WHAT NEEDS TO BE DONE: Whichever lines of the entries hold the word "Visit" should be identified and copied.

Collected data:
· · · ·
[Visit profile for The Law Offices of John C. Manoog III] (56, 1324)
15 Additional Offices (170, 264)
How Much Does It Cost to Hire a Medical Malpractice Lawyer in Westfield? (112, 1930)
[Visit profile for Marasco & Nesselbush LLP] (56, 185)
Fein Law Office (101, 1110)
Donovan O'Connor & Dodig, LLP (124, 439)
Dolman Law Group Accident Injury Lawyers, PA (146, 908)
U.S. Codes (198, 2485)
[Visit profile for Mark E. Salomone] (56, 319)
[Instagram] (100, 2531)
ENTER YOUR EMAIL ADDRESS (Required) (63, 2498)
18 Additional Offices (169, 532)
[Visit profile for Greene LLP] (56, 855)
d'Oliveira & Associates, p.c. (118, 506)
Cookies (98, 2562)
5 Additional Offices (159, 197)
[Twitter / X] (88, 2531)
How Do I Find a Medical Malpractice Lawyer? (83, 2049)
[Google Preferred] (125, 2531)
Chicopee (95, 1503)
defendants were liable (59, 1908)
· · · ·
EXERCISE SOLUTION:
[Visit profile for The Law Offices of John C. Manoog III] (56, 1324)
[Visit profile for Marasco & Nesselbush LLP] (56, 185)
[Visit profile for Mark E. Salomone] (56, 319)
[Visit profile for Greene LLP] (56, 855)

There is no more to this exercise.